Miguel envisions that in five to ten years in each healthcare center of the affected countries, there will be a little black box containing a mobile phone turned into a microscope. Patients place a finger inside the box to take a blood sample, which is then automatically sent to the Internet. Minutes later the malaria test is returned, with a red or green light on the box indicating whether the patient needs to visit a doctor.

Miguel’s task now is to ensure the rapid spread of this malaria tool and begin work on the next disease.

The Person

Miguel combines his passion for global health, social innovation, and open science with a technical expertise in biomedical imaging. A child of two mathematicians from the north of Spain, Miguel has had a lifelong interest in computers and engineering.

In 2010, a year after completing his PhD in biomedicine, Miguel’s research was published in the journal Science, a significant achievement that gave him the opportunity to pursue a high level academic career. However, he declined the opportunity, as he had grown frustrated by the slow pace of academia and wanted to use his skills to have a greater and faster impact in the world. Miguel participated in the Singularity University program at NASA’s Ames Research Center in Mountain View, California, where students are asked the question: What big problems can we solve with new technology?

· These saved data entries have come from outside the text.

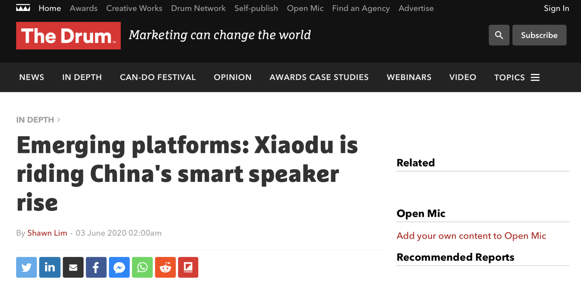Share via Facebook Messenger icon
The width and height of the screenshot is (581, 282).
pyautogui.click(x=119, y=267)
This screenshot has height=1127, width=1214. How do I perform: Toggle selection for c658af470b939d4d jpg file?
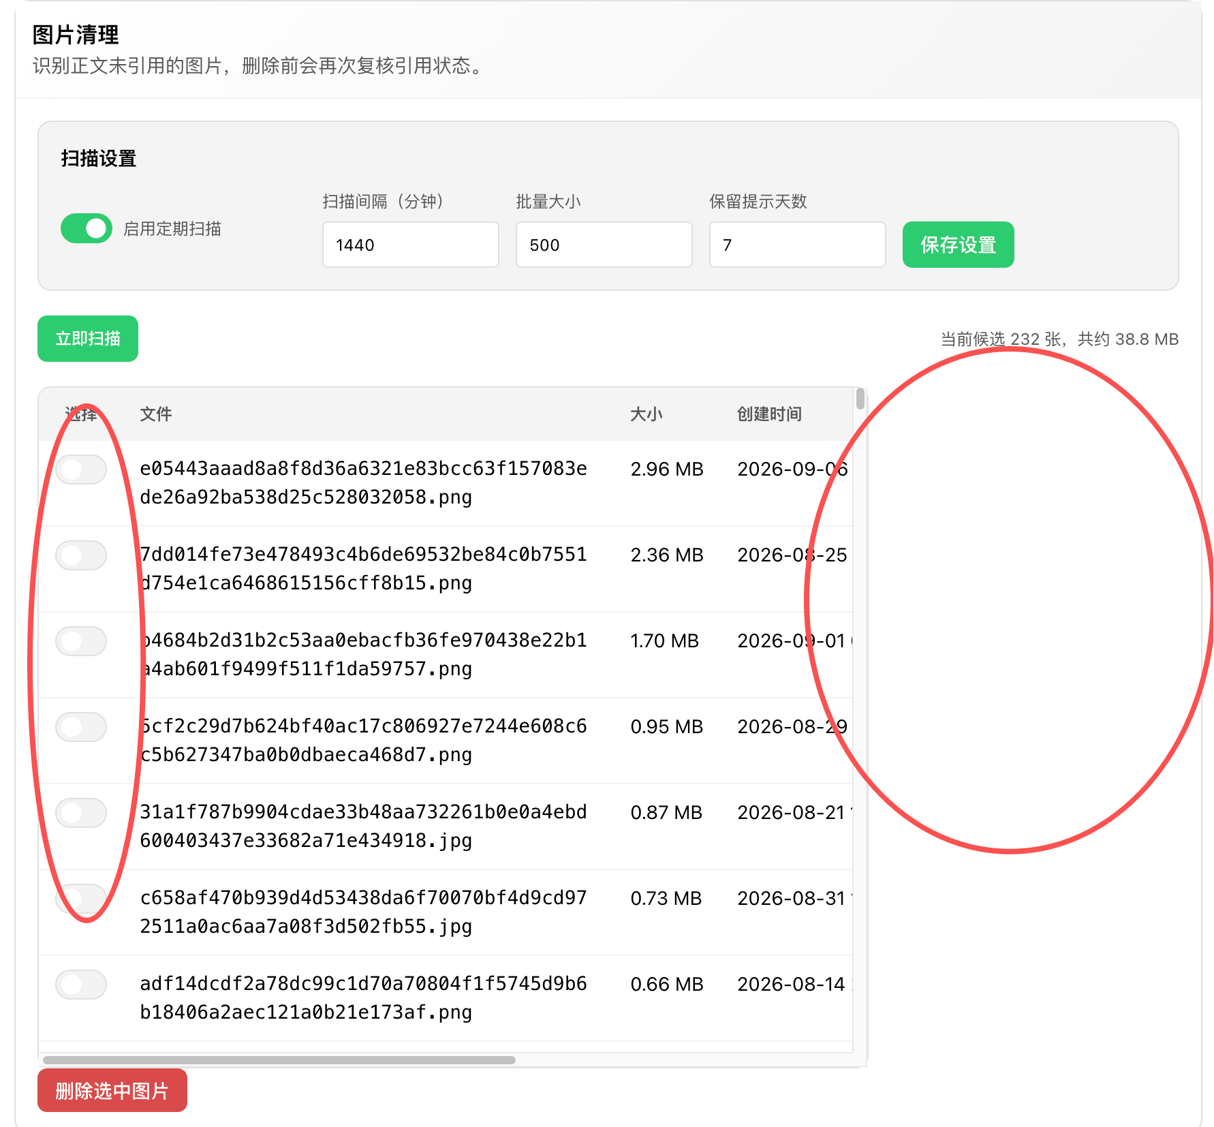click(x=81, y=899)
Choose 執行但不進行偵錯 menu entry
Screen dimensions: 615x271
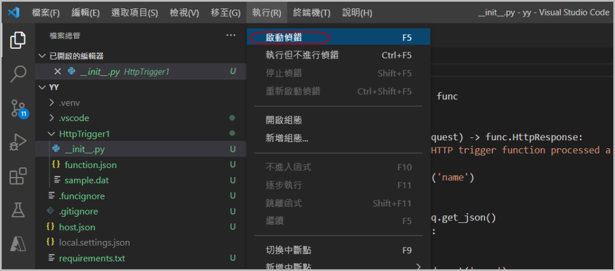click(302, 55)
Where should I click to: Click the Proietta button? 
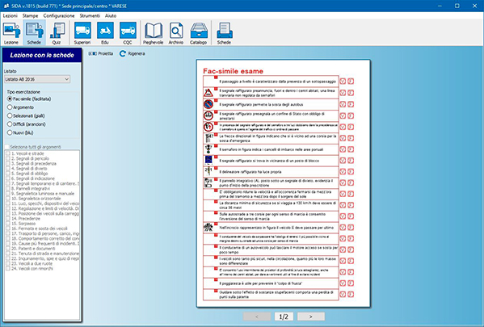coord(101,53)
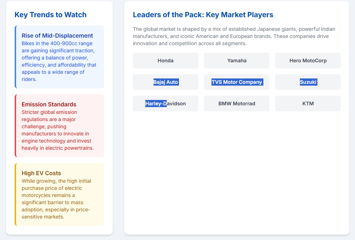Choose the Suzuki brand card
Screen dimensions: 355x240
308,82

This allowed him to understand the impact of accelerating technologies—such as mobile phones—and their potential for real social impact on a global scale. Miguel was then part of a startup devoted to using mobile devices to collect data on water quantity, quality, access, and price in slum communities in Latin America.

After this experience Miguel changed his path and joined a specialized startup unit of the United Nations where, at least initially, he saw an opportunity to have greater impact. He found he had an ability to direct and inspire teams with people from different disciplines and backgrounds—UN staff, academia, and private sector companies—and could move seamlessly between these groups. As part of the group known as the UN Global Pulse, or the “innovations initiative” of the UN Secretary General, Miguel gained close access to senior leadership and had significant freedom. He designed and managed a series of projects that explored—for the first time at the UN—the utility of various new digital data sources to answer traditional development related questions. For example, Miguel pioneered an effort after the Haitian earthquake to map the movement of displaced people by tracking their mobile phones, rather than the traditional method of standing at a checkpoint and counting. Working at a high political level gave him a bird’s eye view on many relevant aspects of global development.

Despite Miguel’s freedom, the UN was continually frustrating for him. He was stymied by the inability of big organizations to take risks and work in an agile manner. Desperate to return to a startup, he decided to work just 40 percent of his time for UN Global Pulse and in the spring of 2012 he launched his program, focusing on the proof-of-concept for malariaspot.org and coordinating an international volunteer team.

Miguel’s idea was formed during his experiences working in multidisciplinary-multicultural environments on innovative projects at the crossroads of biomedicine, artificial intelligence, cognitive science, and global development.